Makki, a native of Lebanon, was one of 12 people indicted last year in the scheme to buy low-tax cigarettes in North Carolina and sell them in Michigan. He was sentenced to 57 months in prison.
Law enforcement sources said the terrorist links are established in these and other ongoing investigations through wiretaps and background intelligence investigations and by running the traffickers' names and those of their associates through CIA, FBI and Homeland Security databases. When a terrorist tie is suspected, the cigarette-trafficking probe becomes a joint investigation with one of 66 Joint Terrorism Task Forces across the country. The task forces, run by the FBI, are composed of federal, state and local law enforcement officials.
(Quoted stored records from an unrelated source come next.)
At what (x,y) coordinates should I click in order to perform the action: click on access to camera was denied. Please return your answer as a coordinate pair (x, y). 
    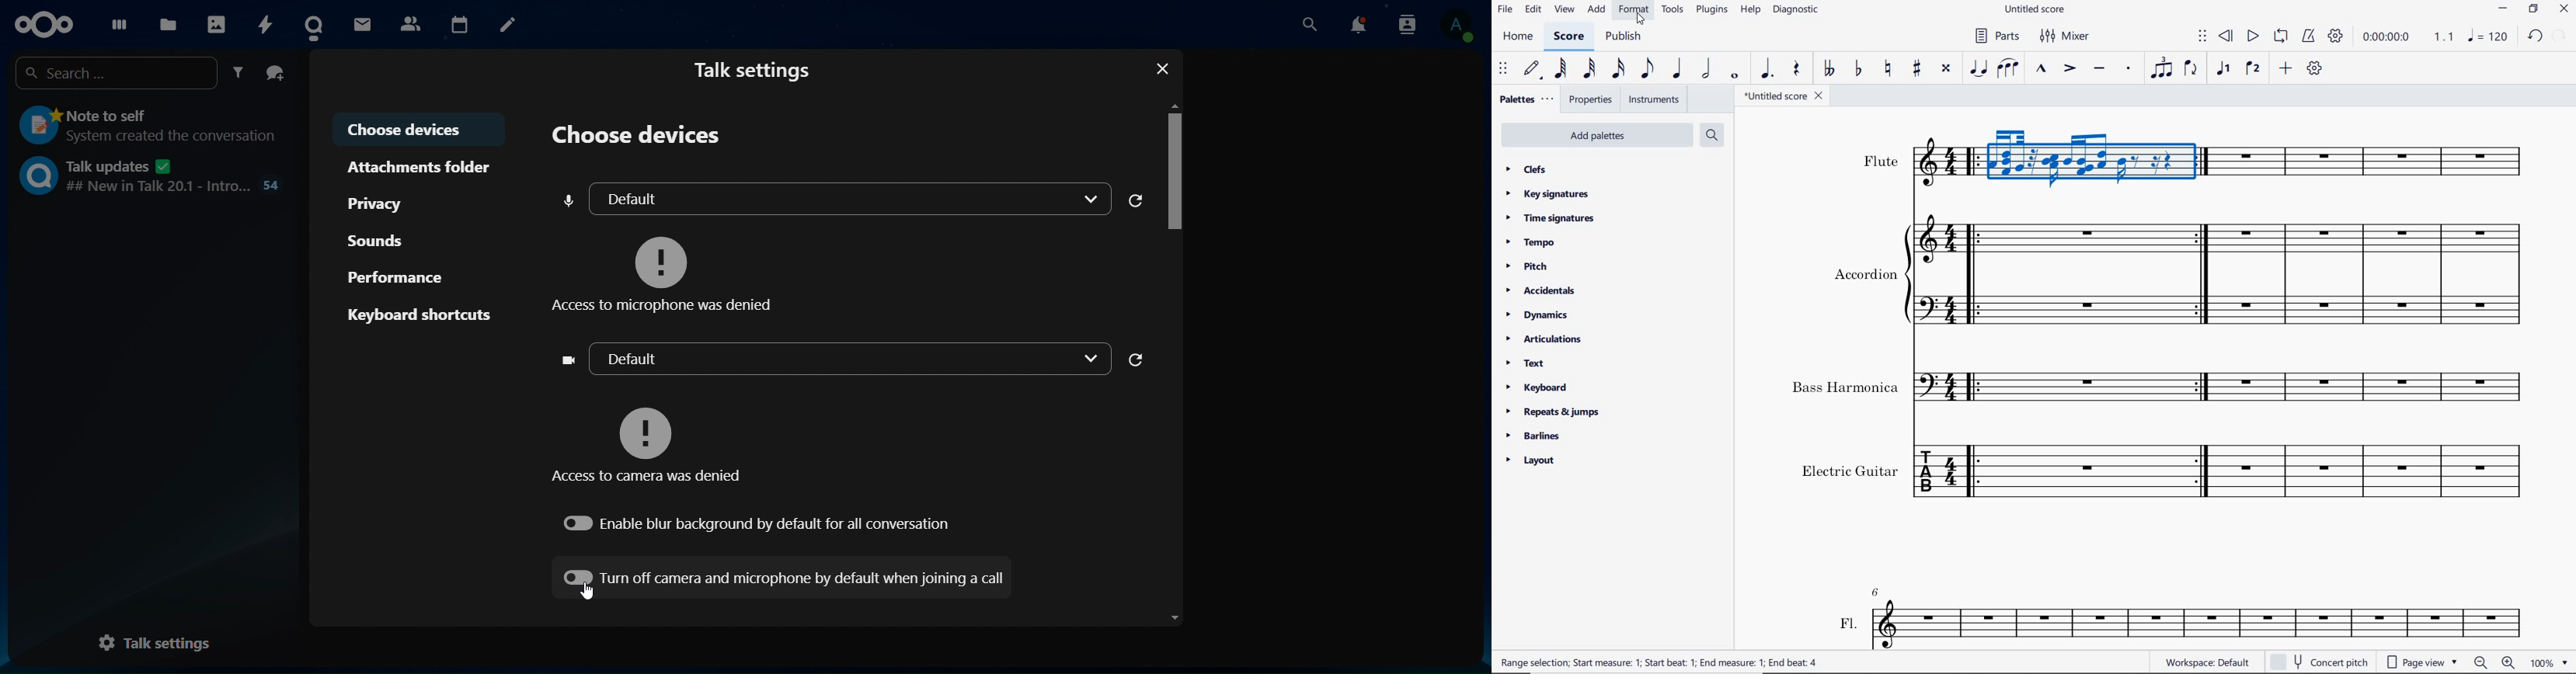
    Looking at the image, I should click on (656, 443).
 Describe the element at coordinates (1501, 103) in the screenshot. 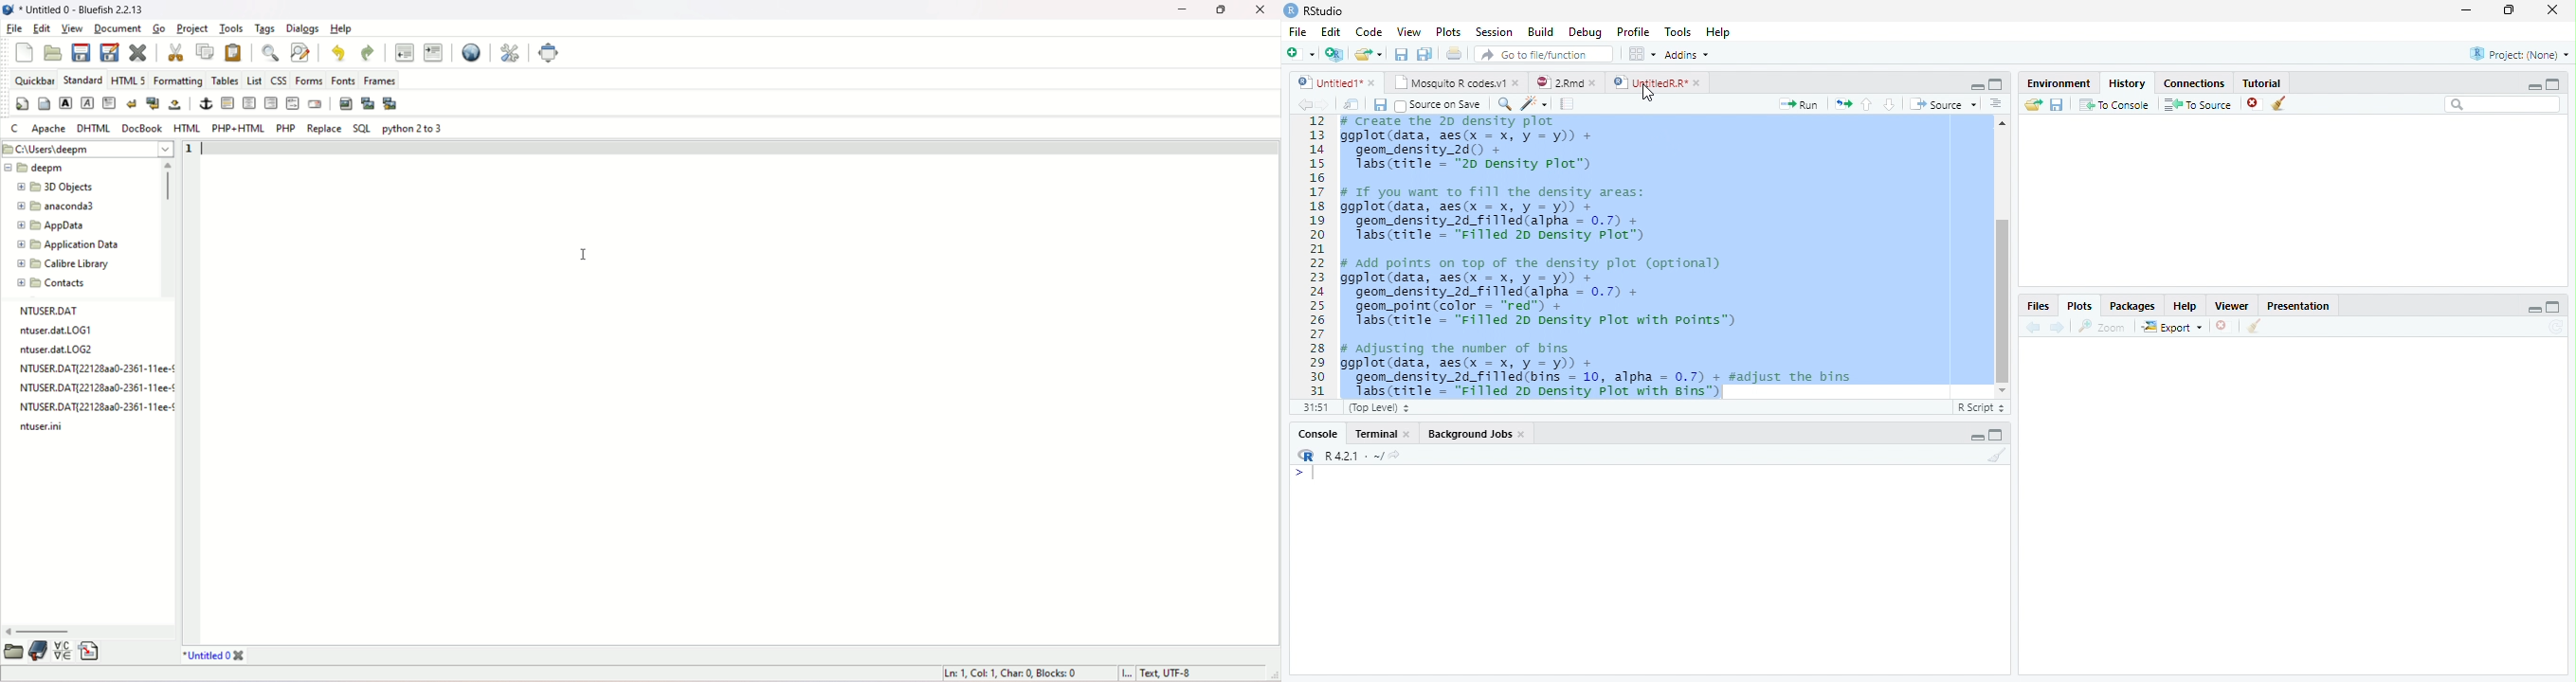

I see `search` at that location.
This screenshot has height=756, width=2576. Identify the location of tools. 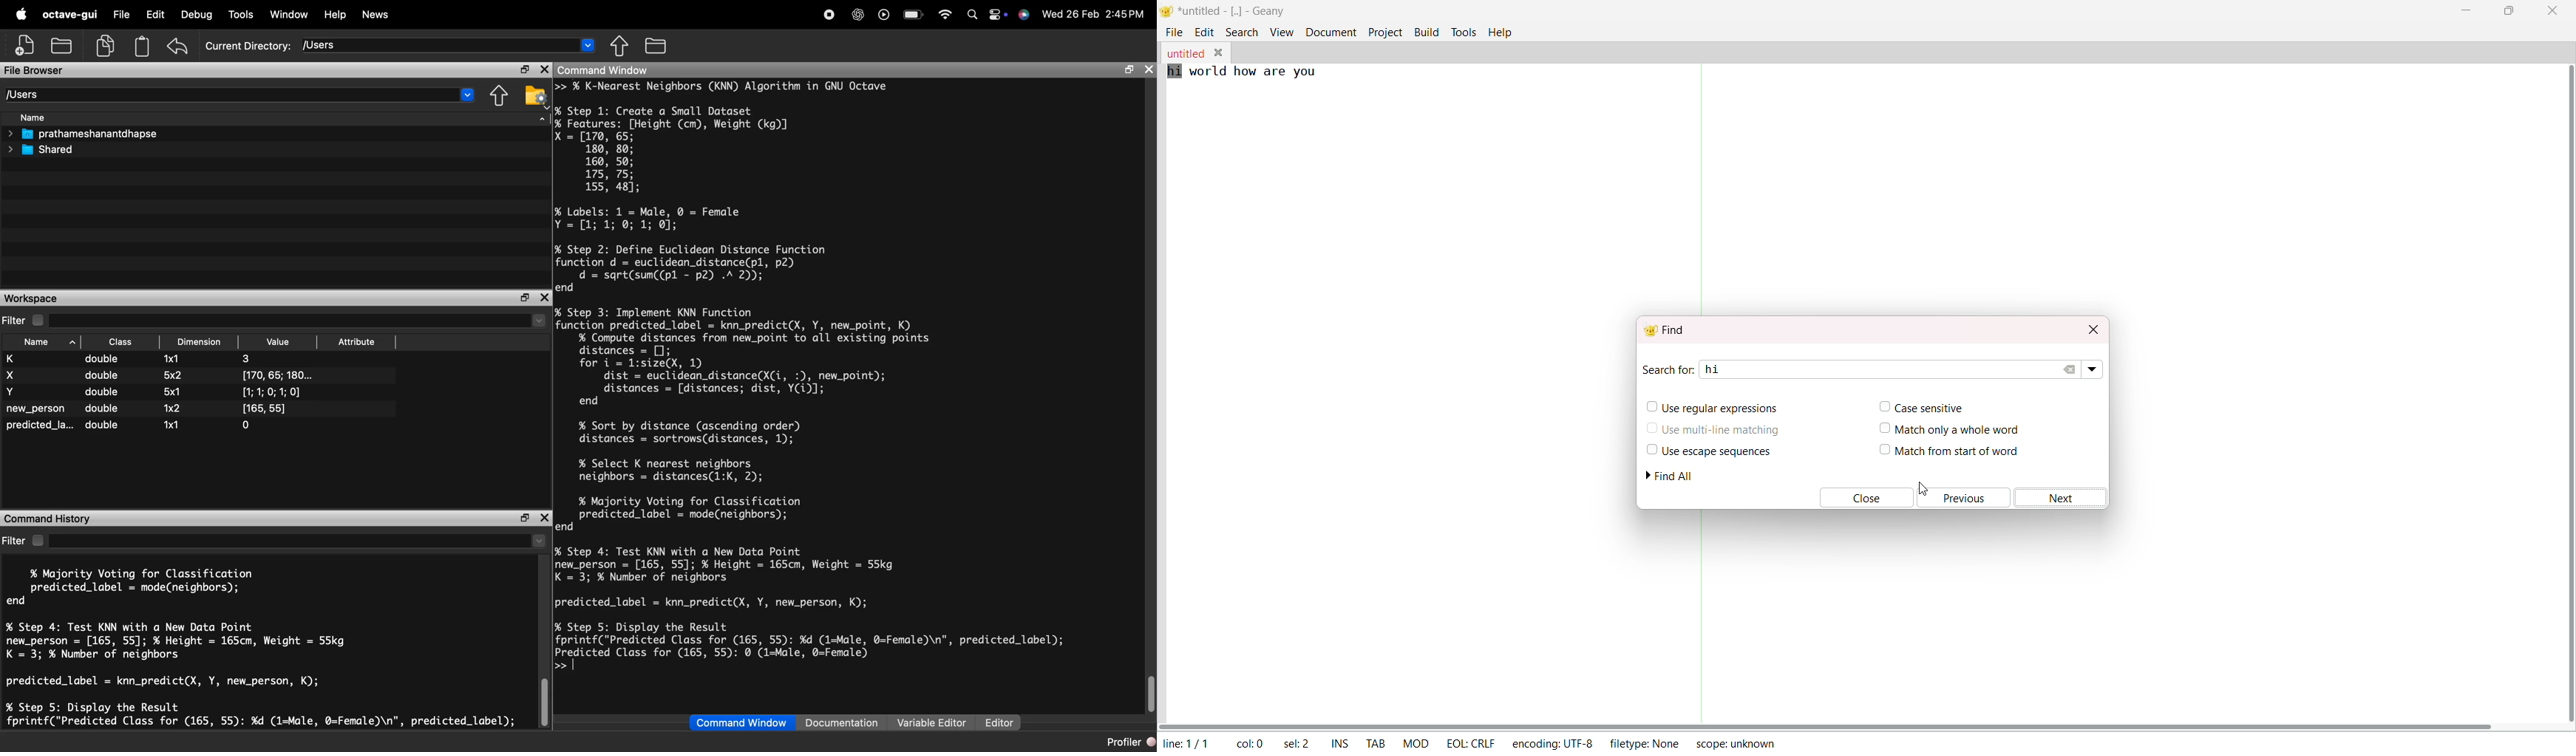
(1464, 32).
Paul J. McNulty, the U.S. attorney in Alexandria, last year charged 10 people with possession and distribution of contraband cigarettes, wire fraud and money laundering as part of a scheme to smuggle more than $2 million in cigarettes bought in Virginia to New York. A man whose name came up in that investigation was arrested in Detroit carrying hundreds of thousands of dollars in wire transfer receipts showing payments to people associated with Hezbollah.
In an interview, McNulty declined to comment on terrorist links in that case. But he said the ATF and other law enforcement agencies are taking cigarette smuggling "more seriously than ever."
"We are pursuing cases such as cigarette smuggling because of the possibility that proceeds from that crime could end up in the hands of terrorists," McNulty said.
He added that the Charlotte case made law enforcement officials more attentive to cigarette smuggling as a key source of financial support for terrorists.
"There are other sources, but this is the one that has gotten the attention of law enforcement," McNulty said.
Cigarette trafficking is difficult to stop, partly because tobacco is a legal commodity. Smuggling cigarettes becomes a federal crime only when more than 60,000 cigarettes, or 300 cartons, are purchased to avoid payment of state tax, said Jerry Bowerman, chief of the ATF alcohol and tobacco enforcement branch.
McNulty said catching the suspects is extremely labor-intensive.
In his case, he said, New York tax authorities placed advertisements in various newspapers and magazines in the New York City area offering Virginia cigarettes for sale. The ads for A&A Tobacco Wholesale listed a Virginia telephone number to place orders. A Virginia post office box was set up as a billing address. Incoming calls were switched to and recorded by an agent with the New York office of tax enforcement.
An undercover storefront location was established for A&A Tobacco Wholesale by law enforcement personnel in King George County in Virginia, where investigators from the New York tax office posed as employees and filled the cigarette orders.
When prospective cigarette purchasers telephoned the advertised number and placed orders, they were told that the cigarettes being sold would bear counterfeit joint New York State and New York City tax stamps.